_AIM OF THE EXERCISE_:
Could you please find each line in the records that contains the word "Zoom" and copy it?

_Stored data_:
==========

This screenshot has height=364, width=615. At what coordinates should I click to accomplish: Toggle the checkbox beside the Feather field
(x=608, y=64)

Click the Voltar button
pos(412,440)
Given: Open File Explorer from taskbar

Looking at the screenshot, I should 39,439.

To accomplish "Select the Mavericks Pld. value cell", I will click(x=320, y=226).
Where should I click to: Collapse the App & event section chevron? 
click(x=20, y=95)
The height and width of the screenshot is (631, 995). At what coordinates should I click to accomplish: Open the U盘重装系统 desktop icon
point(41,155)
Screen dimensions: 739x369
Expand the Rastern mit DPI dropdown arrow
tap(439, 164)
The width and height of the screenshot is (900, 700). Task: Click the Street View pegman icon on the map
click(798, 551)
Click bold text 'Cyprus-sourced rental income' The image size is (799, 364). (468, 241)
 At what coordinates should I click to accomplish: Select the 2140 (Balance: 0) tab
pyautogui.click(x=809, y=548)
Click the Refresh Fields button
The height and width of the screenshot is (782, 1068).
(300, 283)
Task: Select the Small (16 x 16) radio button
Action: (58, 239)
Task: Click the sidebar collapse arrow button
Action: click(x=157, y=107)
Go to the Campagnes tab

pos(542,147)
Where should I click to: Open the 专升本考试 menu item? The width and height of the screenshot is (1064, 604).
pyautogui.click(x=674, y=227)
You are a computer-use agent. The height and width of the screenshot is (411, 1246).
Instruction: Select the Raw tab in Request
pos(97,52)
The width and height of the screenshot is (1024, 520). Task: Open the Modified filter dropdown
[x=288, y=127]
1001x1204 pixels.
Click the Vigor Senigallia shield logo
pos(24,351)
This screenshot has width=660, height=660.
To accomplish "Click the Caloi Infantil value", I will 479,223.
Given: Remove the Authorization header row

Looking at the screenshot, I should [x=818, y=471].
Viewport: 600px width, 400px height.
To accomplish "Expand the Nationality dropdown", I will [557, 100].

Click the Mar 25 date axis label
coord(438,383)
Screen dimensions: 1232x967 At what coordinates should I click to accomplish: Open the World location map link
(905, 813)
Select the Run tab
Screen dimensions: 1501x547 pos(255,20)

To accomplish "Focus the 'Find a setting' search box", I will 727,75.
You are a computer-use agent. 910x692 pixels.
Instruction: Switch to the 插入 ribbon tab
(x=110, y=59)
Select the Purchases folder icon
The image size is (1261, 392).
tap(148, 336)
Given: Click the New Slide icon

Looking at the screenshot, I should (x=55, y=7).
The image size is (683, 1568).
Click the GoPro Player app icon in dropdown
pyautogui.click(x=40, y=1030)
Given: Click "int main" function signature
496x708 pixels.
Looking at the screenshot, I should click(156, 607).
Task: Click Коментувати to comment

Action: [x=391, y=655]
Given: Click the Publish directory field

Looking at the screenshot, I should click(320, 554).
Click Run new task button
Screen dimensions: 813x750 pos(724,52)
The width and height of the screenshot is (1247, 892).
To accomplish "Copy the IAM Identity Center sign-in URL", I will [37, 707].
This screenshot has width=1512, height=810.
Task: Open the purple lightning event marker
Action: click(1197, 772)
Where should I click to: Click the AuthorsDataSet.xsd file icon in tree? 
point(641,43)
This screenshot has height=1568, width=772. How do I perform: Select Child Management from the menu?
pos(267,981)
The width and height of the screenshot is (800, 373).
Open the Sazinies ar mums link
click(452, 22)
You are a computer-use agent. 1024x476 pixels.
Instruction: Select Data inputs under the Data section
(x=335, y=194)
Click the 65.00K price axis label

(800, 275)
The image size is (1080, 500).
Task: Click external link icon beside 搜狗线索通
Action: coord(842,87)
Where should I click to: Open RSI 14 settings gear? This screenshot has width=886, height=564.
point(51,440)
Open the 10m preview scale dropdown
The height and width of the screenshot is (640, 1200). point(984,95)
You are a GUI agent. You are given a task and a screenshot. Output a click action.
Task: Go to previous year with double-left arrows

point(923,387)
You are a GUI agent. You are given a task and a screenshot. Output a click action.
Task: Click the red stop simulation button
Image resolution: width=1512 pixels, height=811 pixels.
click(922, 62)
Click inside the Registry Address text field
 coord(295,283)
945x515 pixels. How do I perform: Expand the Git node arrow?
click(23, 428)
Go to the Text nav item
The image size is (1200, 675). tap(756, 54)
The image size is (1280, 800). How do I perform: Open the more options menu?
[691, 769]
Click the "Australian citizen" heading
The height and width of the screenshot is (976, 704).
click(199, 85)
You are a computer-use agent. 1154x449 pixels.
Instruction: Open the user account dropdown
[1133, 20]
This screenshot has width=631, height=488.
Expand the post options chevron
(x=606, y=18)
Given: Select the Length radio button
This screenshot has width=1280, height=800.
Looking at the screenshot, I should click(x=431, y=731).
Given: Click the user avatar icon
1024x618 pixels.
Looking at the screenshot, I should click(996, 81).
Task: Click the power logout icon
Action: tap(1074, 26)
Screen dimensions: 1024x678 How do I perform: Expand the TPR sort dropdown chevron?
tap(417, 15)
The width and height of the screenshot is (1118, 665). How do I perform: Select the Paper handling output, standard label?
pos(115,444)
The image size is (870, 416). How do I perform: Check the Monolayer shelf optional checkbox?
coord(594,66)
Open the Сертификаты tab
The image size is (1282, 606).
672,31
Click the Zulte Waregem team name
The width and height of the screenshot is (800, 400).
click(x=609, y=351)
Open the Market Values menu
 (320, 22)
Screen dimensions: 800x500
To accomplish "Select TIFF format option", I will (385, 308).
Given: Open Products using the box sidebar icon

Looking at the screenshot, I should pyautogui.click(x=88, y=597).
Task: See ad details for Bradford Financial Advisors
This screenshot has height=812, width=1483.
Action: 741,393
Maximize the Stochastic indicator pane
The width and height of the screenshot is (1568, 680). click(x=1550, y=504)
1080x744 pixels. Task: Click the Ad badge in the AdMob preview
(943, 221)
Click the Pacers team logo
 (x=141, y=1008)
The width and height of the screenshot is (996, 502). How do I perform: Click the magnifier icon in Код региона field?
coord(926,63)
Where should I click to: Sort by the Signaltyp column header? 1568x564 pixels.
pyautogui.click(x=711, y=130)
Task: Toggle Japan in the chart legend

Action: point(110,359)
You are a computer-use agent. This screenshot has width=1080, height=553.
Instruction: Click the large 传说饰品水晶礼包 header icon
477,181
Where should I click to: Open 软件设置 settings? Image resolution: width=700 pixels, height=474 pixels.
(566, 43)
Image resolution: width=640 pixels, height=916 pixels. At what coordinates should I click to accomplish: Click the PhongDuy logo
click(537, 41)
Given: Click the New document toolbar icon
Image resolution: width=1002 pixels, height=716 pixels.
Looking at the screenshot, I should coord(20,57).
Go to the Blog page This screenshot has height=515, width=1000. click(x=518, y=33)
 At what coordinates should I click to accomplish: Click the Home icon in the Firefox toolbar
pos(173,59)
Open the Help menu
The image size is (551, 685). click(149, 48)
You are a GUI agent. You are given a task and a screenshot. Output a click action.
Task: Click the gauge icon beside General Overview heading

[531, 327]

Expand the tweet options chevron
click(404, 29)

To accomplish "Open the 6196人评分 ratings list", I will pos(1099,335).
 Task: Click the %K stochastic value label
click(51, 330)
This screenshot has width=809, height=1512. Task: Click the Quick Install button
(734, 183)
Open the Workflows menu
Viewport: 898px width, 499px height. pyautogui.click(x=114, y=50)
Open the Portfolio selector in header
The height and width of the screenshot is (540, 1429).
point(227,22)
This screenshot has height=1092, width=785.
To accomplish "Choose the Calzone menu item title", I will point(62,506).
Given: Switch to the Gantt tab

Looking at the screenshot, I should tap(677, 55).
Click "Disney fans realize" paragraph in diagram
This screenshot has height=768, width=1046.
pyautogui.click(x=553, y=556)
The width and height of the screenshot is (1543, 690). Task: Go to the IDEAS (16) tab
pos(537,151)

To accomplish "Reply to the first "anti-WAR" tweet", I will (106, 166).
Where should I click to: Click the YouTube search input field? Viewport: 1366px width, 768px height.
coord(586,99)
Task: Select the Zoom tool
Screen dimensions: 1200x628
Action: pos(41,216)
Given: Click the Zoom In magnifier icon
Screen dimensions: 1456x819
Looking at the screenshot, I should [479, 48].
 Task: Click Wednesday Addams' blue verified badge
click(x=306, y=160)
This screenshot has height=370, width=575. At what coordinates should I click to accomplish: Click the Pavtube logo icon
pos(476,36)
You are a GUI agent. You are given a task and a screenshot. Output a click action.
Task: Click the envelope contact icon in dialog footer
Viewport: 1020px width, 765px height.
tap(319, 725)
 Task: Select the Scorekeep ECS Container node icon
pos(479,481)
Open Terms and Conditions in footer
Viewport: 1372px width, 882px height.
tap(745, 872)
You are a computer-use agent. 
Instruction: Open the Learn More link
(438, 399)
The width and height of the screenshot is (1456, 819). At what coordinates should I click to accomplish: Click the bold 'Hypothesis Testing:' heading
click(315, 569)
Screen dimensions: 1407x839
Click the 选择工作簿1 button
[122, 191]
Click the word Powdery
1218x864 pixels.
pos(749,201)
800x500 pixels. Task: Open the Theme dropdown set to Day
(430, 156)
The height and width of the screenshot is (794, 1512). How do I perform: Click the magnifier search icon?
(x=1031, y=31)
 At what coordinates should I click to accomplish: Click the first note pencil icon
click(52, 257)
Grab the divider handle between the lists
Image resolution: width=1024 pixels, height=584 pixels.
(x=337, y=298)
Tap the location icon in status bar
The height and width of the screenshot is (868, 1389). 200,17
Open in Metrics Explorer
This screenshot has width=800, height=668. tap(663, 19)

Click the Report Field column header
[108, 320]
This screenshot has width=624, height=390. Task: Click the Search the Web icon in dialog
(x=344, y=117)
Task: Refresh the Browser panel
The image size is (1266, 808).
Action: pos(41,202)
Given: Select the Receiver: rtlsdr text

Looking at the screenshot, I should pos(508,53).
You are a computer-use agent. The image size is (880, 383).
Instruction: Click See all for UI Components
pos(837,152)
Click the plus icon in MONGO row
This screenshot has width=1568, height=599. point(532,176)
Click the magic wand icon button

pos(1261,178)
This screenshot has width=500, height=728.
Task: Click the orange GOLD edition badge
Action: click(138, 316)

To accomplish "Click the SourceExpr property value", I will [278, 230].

==========

_WRITTEN ANSWER_:
Task: Select the Zoom tool
Given: Click the Zoom In magnifier icon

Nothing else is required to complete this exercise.